# [Task directions]
Whenever a line in the data holds the string "computer", pull that line out.

•••

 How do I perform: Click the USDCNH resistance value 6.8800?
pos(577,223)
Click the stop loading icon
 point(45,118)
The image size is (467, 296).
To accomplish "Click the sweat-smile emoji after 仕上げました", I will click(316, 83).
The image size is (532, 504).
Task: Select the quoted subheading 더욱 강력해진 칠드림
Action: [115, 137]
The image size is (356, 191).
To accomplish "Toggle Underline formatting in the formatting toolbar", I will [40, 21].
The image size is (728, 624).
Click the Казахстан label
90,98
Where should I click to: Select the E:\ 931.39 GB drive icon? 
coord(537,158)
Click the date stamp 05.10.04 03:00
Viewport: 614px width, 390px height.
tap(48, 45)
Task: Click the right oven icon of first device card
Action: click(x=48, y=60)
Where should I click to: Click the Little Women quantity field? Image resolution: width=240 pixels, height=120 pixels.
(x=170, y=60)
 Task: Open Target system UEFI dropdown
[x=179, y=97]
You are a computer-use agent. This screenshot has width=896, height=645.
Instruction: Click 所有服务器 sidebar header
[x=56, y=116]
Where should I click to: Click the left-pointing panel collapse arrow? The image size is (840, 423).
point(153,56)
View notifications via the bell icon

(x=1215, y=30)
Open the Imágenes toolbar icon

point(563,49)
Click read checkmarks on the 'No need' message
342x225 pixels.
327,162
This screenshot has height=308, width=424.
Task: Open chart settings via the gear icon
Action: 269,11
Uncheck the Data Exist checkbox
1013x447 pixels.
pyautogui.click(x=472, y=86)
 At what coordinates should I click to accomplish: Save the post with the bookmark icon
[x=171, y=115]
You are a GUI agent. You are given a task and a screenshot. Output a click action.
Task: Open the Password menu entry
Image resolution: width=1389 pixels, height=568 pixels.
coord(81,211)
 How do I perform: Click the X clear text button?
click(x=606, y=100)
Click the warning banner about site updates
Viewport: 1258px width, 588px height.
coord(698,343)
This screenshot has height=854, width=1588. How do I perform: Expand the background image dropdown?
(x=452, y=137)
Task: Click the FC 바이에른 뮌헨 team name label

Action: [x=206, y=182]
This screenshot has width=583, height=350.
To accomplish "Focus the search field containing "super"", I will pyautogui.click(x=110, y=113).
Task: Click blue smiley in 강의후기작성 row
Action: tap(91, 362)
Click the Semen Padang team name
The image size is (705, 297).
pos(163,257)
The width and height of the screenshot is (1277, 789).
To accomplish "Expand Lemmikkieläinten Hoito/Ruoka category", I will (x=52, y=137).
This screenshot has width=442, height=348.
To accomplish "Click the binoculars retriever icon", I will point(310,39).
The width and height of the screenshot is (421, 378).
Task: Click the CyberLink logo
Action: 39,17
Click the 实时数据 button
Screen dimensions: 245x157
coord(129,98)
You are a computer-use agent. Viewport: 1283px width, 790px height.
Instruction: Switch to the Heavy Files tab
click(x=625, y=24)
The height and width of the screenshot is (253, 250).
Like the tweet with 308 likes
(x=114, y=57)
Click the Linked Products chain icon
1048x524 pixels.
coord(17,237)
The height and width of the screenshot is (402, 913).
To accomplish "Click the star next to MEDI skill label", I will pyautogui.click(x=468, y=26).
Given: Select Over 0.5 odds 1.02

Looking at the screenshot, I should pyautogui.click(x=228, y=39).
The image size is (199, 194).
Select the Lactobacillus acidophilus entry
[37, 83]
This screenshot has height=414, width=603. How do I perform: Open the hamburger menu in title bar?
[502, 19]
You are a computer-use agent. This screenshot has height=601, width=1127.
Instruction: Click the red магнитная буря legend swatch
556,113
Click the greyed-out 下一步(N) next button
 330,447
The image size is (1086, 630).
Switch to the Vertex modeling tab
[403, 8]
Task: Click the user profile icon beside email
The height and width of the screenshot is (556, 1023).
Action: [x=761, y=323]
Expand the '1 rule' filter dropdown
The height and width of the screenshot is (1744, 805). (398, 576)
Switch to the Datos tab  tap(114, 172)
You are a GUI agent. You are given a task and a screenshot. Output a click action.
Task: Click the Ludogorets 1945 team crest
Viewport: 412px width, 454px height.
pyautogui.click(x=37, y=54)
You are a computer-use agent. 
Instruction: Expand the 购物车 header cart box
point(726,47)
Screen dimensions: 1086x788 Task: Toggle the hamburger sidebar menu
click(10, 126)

•••

# [Output of the task]
You are a computer-use agent. This screenshot has width=896, height=645.
You are a computer-use agent. Viewport: 1283px width, 790px height.
You are a computer-use agent. This screenshot has height=601, width=1127.
You are a computer-use agent. 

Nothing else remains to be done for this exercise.